On August 1, 2017, the Palm Center released a letter signed by 56 retired generals and admirals, opposing the proposed ban on transgender military service members. The letter stated that if implemented, the ban "would cause significant disruptions, deprive the military of mission-critical talent and compromise the integrity of transgender troops who would be forced to live a lie, as well as non-transgender peers who would be forced to choose between reporting their comrades or disobeying policy". On August 9, 2017, five transgender United States military personnel sued Trump and top Pentagon officials over the proposed banning of transgender people from serving in the military. The suit asks the court to prevent the ban from going into effect. Two major LGBT-rights organizations filed a petition in the United States District Court in Washington on behalf of the five transgender personnel.
On August 25, 2017, Trump signed a presidential memorandum directing that an implementation plan be submitted to him by the Secretary of Defense and the Secretary of Homeland Security February 2018.
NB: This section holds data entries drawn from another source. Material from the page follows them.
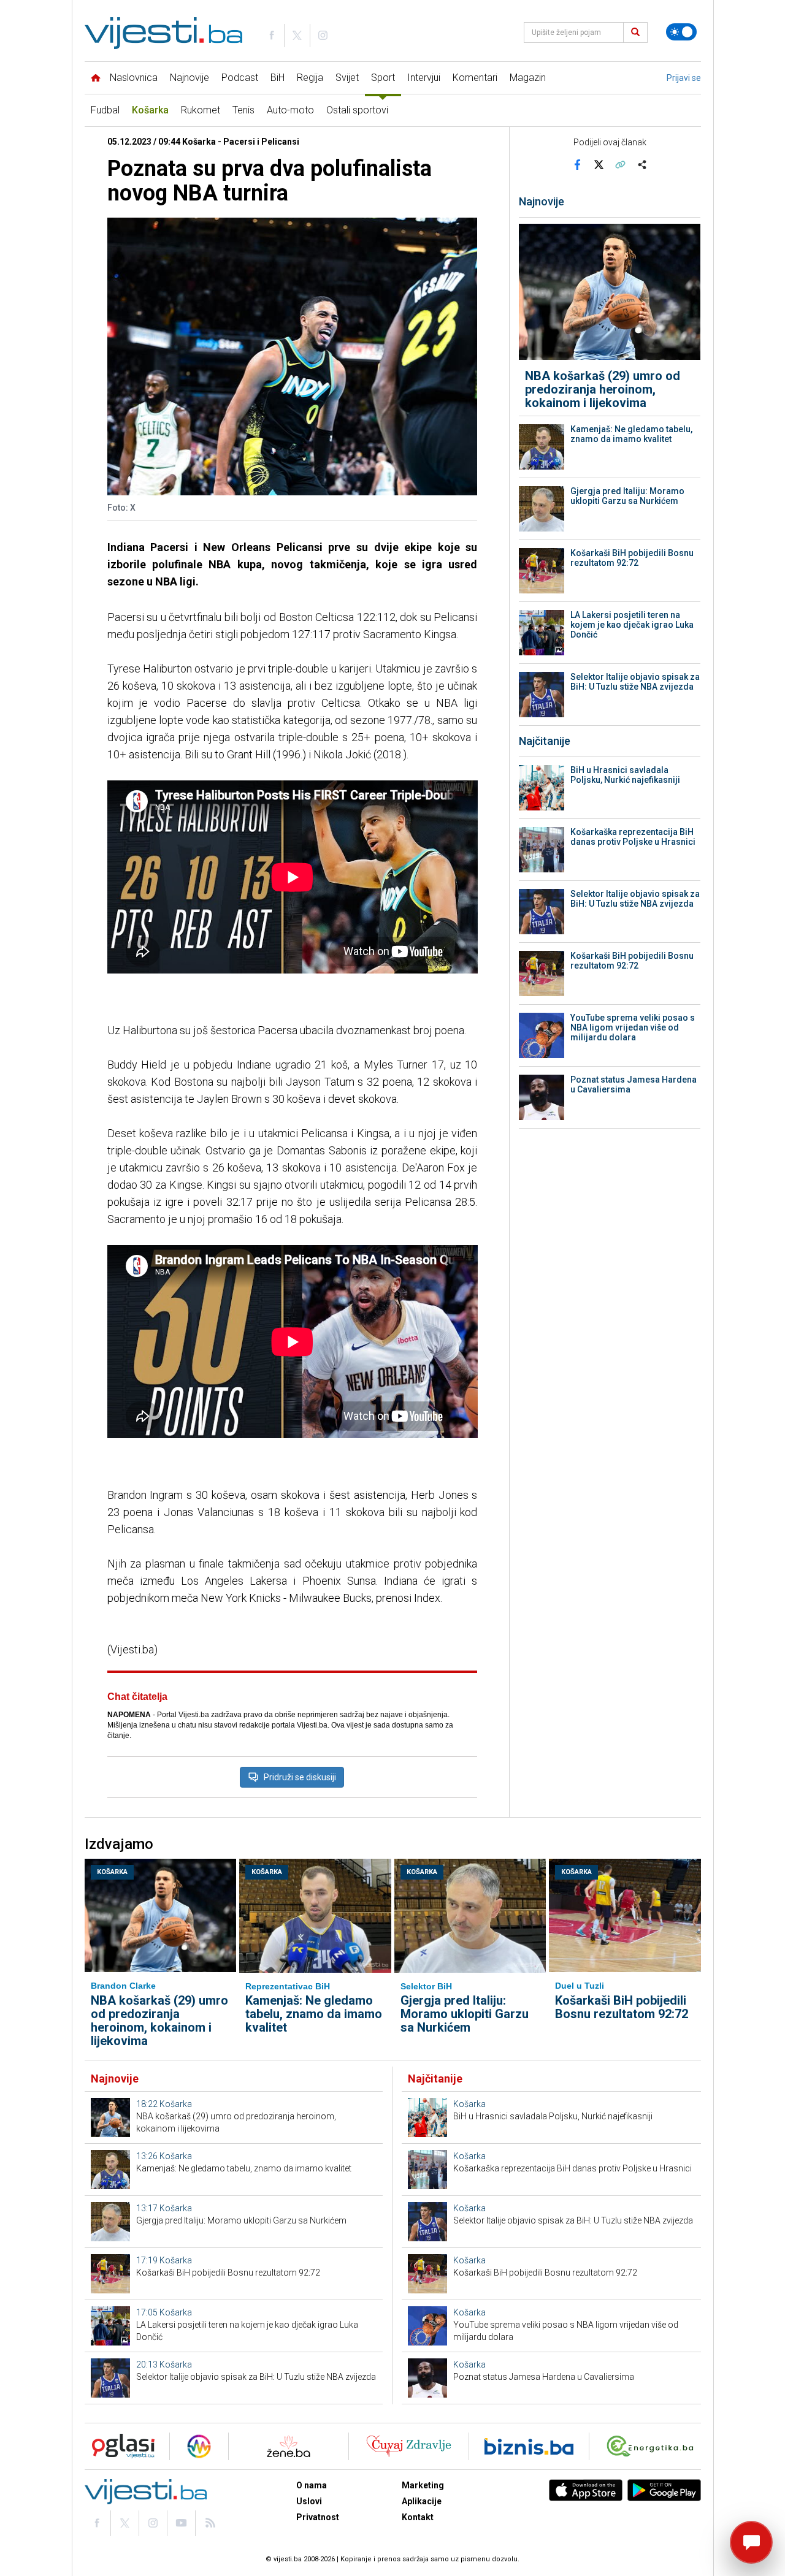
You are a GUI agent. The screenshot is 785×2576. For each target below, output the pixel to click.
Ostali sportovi (357, 110)
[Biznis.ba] (528, 2446)
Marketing (423, 2485)
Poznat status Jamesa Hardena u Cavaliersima (633, 1084)
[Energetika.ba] (653, 2446)
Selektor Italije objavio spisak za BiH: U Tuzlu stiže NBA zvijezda (635, 682)
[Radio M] (120, 2446)
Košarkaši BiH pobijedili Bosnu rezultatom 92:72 (632, 558)
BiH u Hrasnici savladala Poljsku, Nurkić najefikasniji (625, 775)
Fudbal (105, 110)
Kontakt (418, 2517)
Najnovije (189, 77)
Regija (310, 77)
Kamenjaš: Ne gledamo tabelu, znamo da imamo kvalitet (631, 434)
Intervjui (423, 77)
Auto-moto (290, 110)
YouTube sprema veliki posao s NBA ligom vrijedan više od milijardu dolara (632, 1027)
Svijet (347, 77)
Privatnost (317, 2517)
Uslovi (309, 2501)
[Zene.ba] (288, 2446)
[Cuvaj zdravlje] (408, 2446)
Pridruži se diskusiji (300, 1777)
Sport (383, 77)
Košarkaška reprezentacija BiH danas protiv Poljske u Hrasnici (632, 837)
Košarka (150, 110)
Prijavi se (684, 78)
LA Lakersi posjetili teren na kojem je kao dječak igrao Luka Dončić (632, 624)
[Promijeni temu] (681, 31)
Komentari (475, 77)
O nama (311, 2485)
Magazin (528, 77)
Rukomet (200, 110)
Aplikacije (422, 2501)
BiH (277, 77)
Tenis (243, 110)
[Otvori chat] (751, 2542)
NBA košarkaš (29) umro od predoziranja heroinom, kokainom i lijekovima (602, 389)
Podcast (239, 77)
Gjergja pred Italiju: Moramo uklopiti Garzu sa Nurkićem (627, 496)
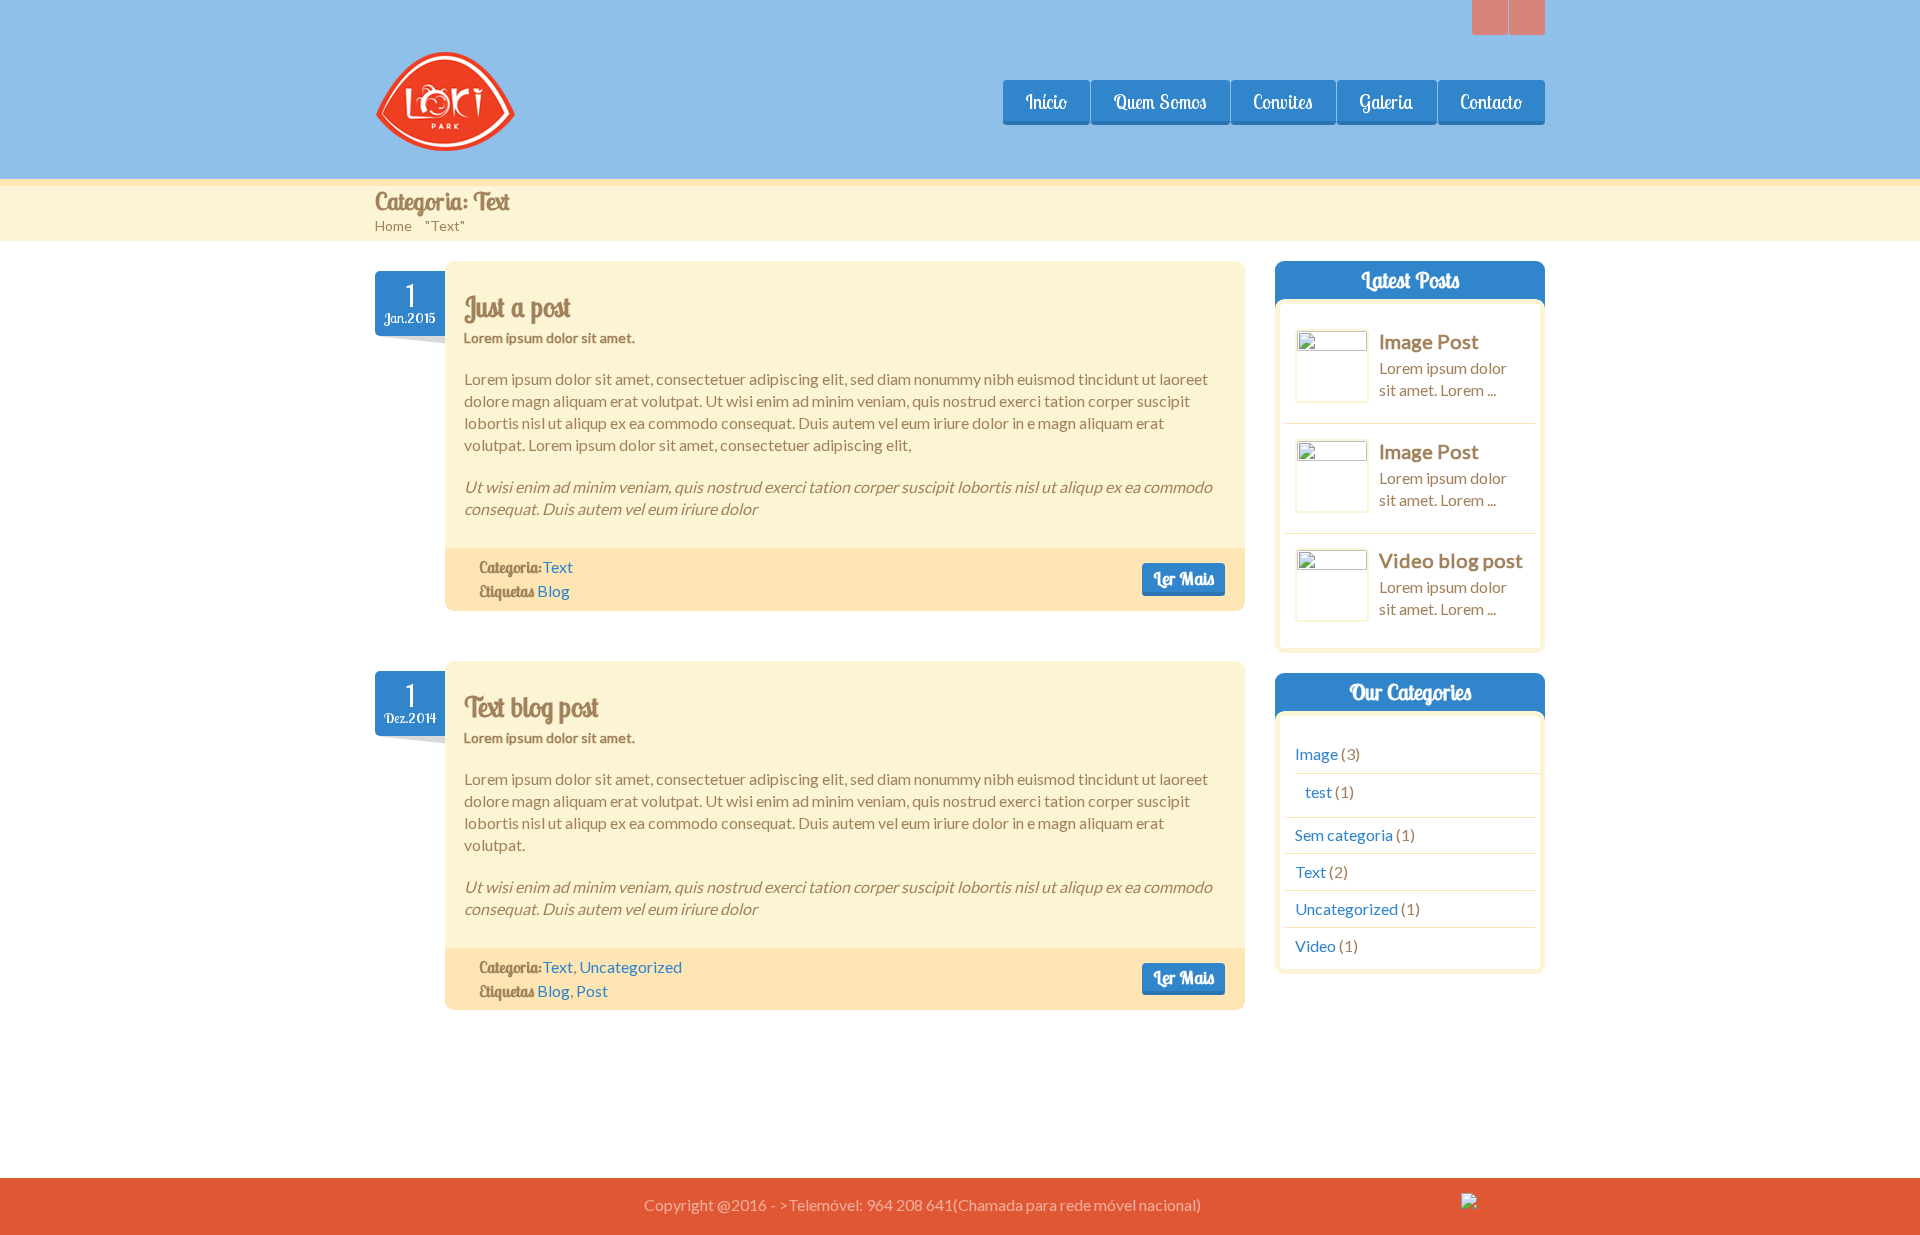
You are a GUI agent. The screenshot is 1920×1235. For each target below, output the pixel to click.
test (1318, 791)
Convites (1283, 102)
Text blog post (531, 707)
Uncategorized (630, 966)
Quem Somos (1160, 102)
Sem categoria (1344, 834)
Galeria (1386, 102)
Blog (553, 590)
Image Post (1429, 341)
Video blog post (1451, 560)
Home (393, 225)
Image (1316, 753)
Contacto (1491, 102)
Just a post (517, 307)
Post (592, 990)
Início (1046, 102)
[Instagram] (1490, 17)
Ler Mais (1183, 578)
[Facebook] (1527, 17)
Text (557, 566)
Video (1315, 944)
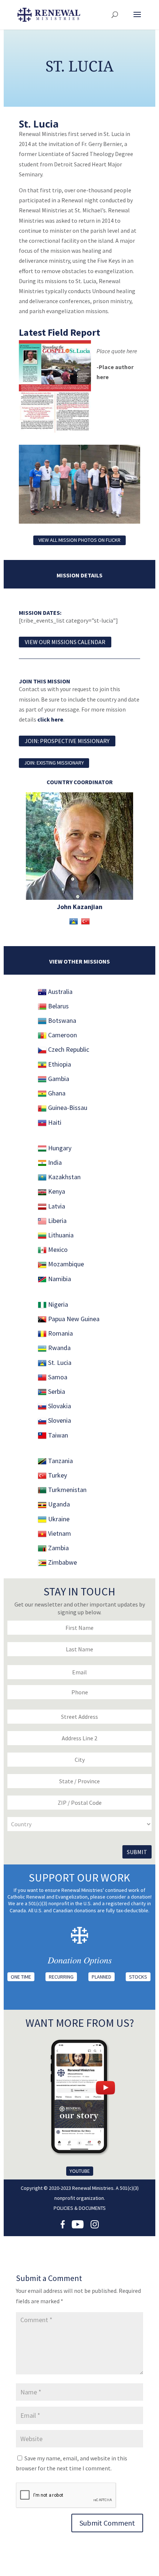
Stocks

On August 28, 2017, the American Civil Liberties Union (ACLU) of Maryland filed a federal lawsuit, Stone v. Trump, on behalf of several transgender military service members, alleging that the ban violated their equal protection rights. The same date, Lambda Legal filed a federal lawsuit in Seattle on behalf of three trans people, the Human Rights Campaign, and the Gender Justice League, alleging that the ban violated equal protection, due process and free speech protections.
On August 29, 2017, Secretary Mattis announced that currently serving transgender troops would be allowed to remain in the armed services, pending further study. Mattis stated he would set up a panel of experts from the Departments of Defense and Homeland Security to provide recommendations on implementing the President's policy direction.
IRS Publication 502 lists medical expenses that are tax-deductible to the extent they 1) exceed 7.5% of the individual's adjusted gross income, and 2) were not paid for by any insurance or other third party. For example, a person with $20,000 gross adjusted income can deduct all medical expenses after the first $1,500 spent. If that person incurred $16,000 in medical expenses during the tax year, then $14,500 is deductible. At higher incomes where the 7.5% floor becomes substantial, the deductible amount is often less than the standard deduction, in which case it is not cost-effective to claim.
IRS Publication 502 includes several deductions that may apply to gender transition treatments, including some operations. The deduction for operations was denied to a trans woman but was restored in tax court. The deductibility of the other items in Publication 502 was never in dispute.